## Exercise details
The copy must hold every line from the one with "dropdown showing Wordfast" through the end of the listing, word for word, and must hold no pictures.

## Given entries
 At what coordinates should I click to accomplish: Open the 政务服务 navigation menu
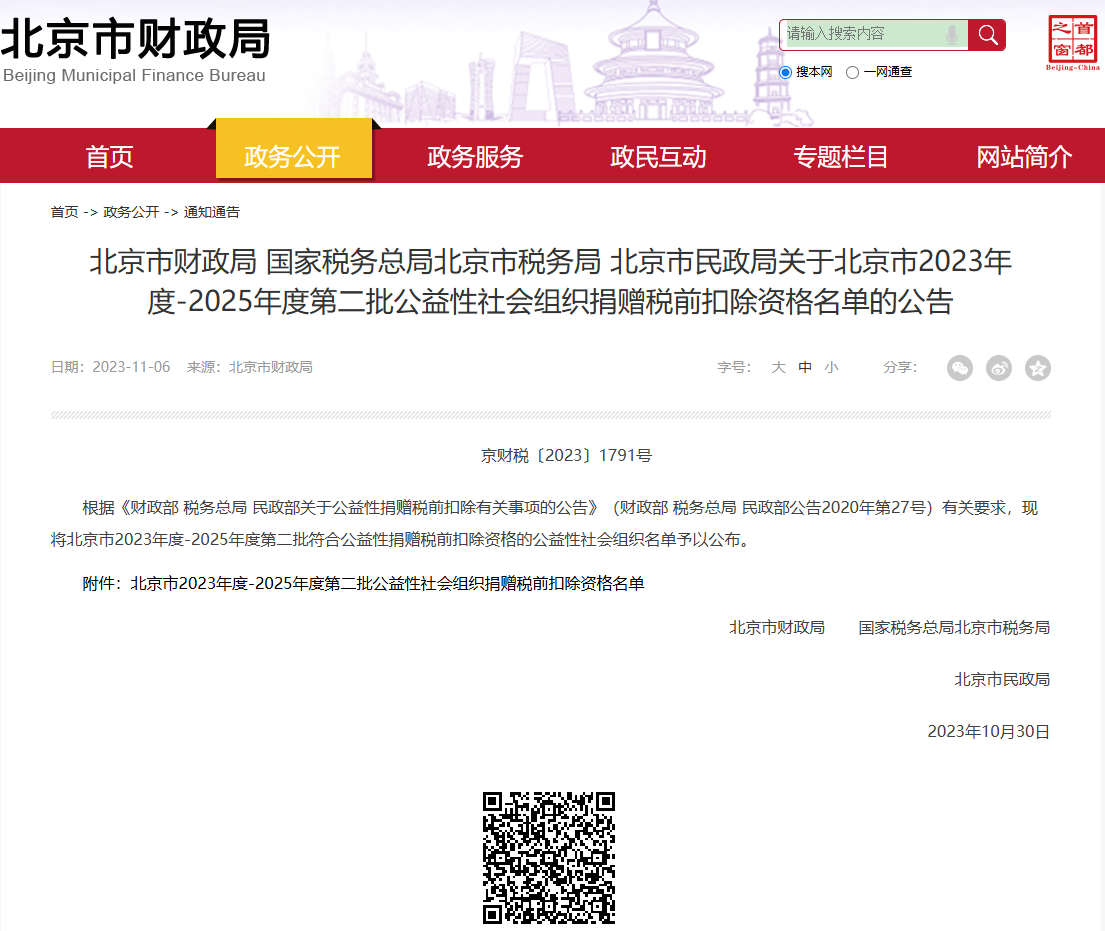click(x=475, y=157)
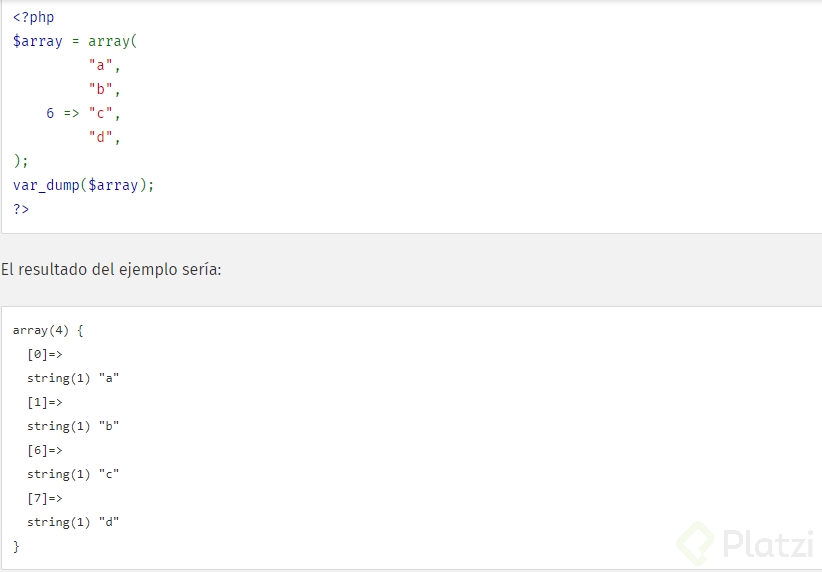
Task: Click the Platzi logo icon
Action: click(696, 543)
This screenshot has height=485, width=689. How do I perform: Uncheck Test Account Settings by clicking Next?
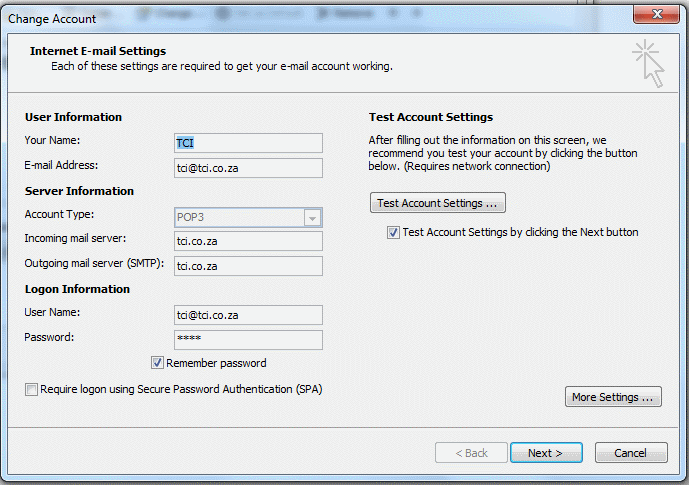coord(393,232)
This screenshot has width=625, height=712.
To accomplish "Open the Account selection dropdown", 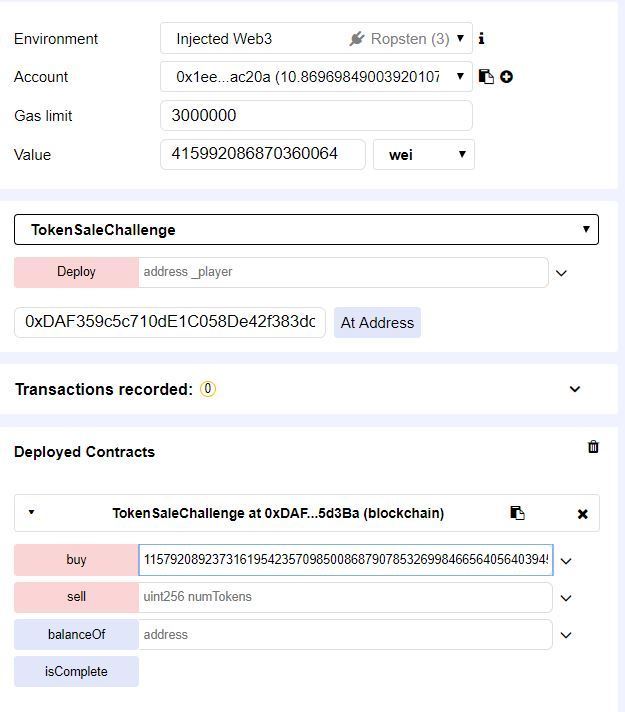I will [x=316, y=77].
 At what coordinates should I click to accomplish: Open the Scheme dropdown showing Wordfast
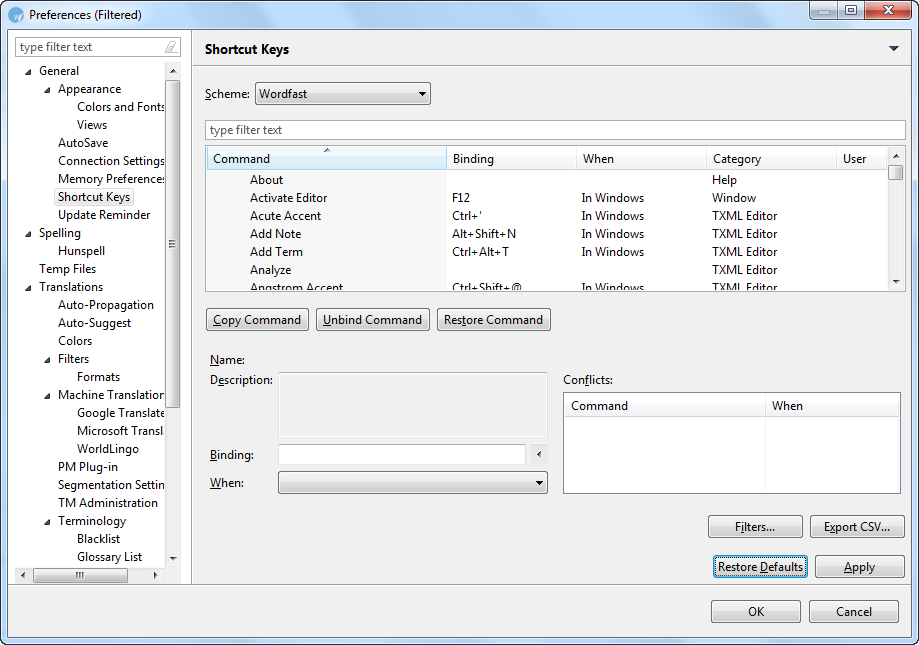click(343, 94)
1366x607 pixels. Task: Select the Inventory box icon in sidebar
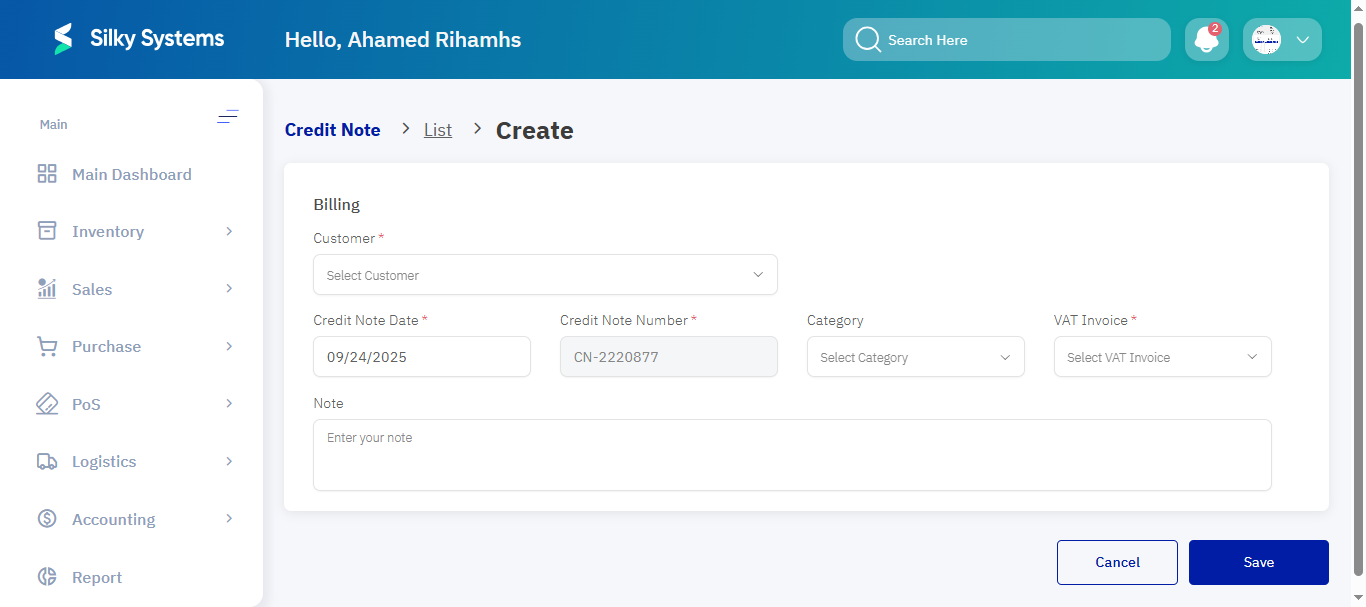click(x=46, y=231)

## Reply to the exercise
 At what coordinates should I click to accomplish: Open the Scheme dropdown showing Wordfast
click(343, 94)
1366x607 pixels. Task: Select the Inventory box icon in sidebar
click(x=46, y=231)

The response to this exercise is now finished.